- _Aufgabenteile_:
a – Kopieren Sie aus dem Text über Schulnoten wortgetreu den Abschnitt von „Den Menschen ins“ bis „Mal Schmunzeln ;-)“.
b – Welche Noten sollen die Lehrer im Gymnasium laut dem Vorschlag im Text über Schulnoten nur noch verteilen?

------ Bereitgestellter Text

Ich fände es im Gymnasium besser auf ein System umzustellen, bei dem die Lehrer wie später an der Uni nur noch die Noten ‚bestanden‘ oder ‚nicht bestanden‘ verteilen. Das würde bis auf ganz wenige Schüler alle vom Stress befreien, und jeder könnte gerade nach seinem eigenen Tempo und Interesse lernen. In der Schweiz sind Noten im Maturzeugnis völlig unnötig, weil eine Matur sowieso die Studien-Zugangsberechtigung bedeutet (ich bin Gym-Lehrerin)
Noten bilden die Leistung nur sehr begrenzt ab
Die klassischen Noten dienen dazu, mit einer klar definierten Lernkontrollform ein schulisches Thema "abzuschliessen". Sie bilden den zurückgelegten Weg des Kindes nicht ab (woher komme ich, wie weit bin ich) und urteilen auf sehr definitive Art, wenn der verlangte Lernstoff zu diesem gewissen Zeitpunkt nicht begriffen wurde. Es entsteht keine Selbstreflexion, ausser "ich bin gut" oder "ich hab nochmals Glück gehabt" oder "ich bin schlecht". Toll, gibt es Lehrpersonen, die einen neuen Weg wagen!
Traurig
Seit Jahrzehnten machen es verschiedenste Schulen vor (Montessori, Waldorf, Ecole d’Humanité, staatliche Schulen in skandinavischen Ländern), dass es ohne Noten sehr viel besser geht. Es ist eines der traurigsten Vorurteile unserer Zeit, dass es zum Lernen Druck und Zwang braucht. Wie sagte doch Pestalozzi: Vergleiche nie ein Kind mit einem anderen, sondern nur mit sich selbst.
Den Menschen ins Zentrum stellen
Gerade in unserer heterogenen Welt ist es wichtig, die Kinder erst einmal ankommen zu lassen, bevor sie gleich in ein Bewertungsschema geraten. Was diese Lehrerinnen leisten, ist wertvolle Pionierarbeit, sie ermöglichen den Kindern einen vertrauensvollen Schulstart. Die Leistungskomponente kann sukzessive eingebaut werden. Diese Notenangst schon als Kinder, darunter litten wir doch selber genügend. Später kann man mit Bewertungen umgehen, dann sollen sie auch sein.
Mal Schmunzeln ;-)

------------
------ Extrahierte Datensätze

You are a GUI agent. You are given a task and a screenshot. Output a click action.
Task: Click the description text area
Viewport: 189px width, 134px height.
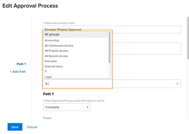(x=146, y=48)
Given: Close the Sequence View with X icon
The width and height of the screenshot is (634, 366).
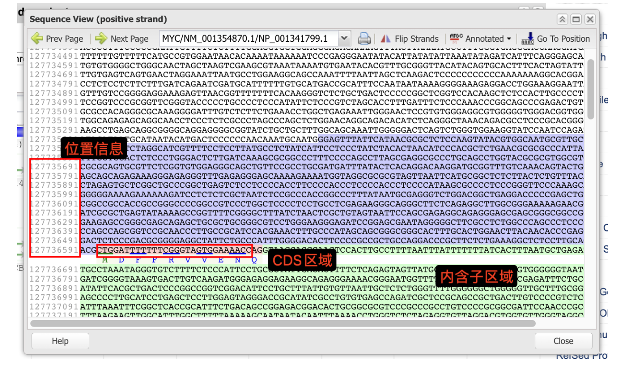Looking at the screenshot, I should pos(590,19).
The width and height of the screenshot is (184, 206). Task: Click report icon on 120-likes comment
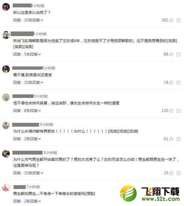pyautogui.click(x=178, y=111)
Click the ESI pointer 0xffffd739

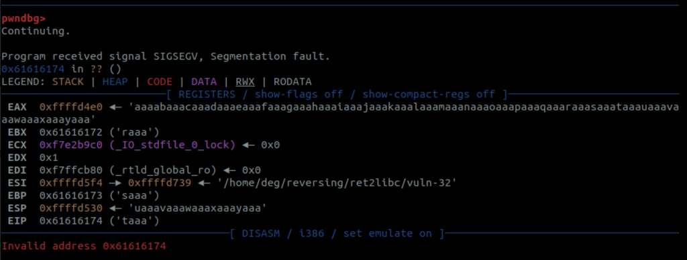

------------

- _Lösungsübersicht_:
a –
Den Menschen ins Zentrum stellen
Gerade in unserer heterogenen Welt ist es wichtig, die Kinder erst einmal ankommen zu lassen, bevor sie gleich in ein Bewertungsschema geraten. Was diese Lehrerinnen leisten, ist wertvolle Pionierarbeit, sie ermöglichen den Kindern einen vertrauensvollen Schulstart. Die Leistungskomponente kann sukzessive eingebaut werden. Diese Notenangst schon als Kinder, darunter litten wir doch selber genügend. Später kann man mit Bewertungen umgehen, dann sollen sie auch sein.
Mal Schmunzeln ;-)

b – Nur noch die Noten ‚bestanden‘ oder ‚nicht bestanden‘.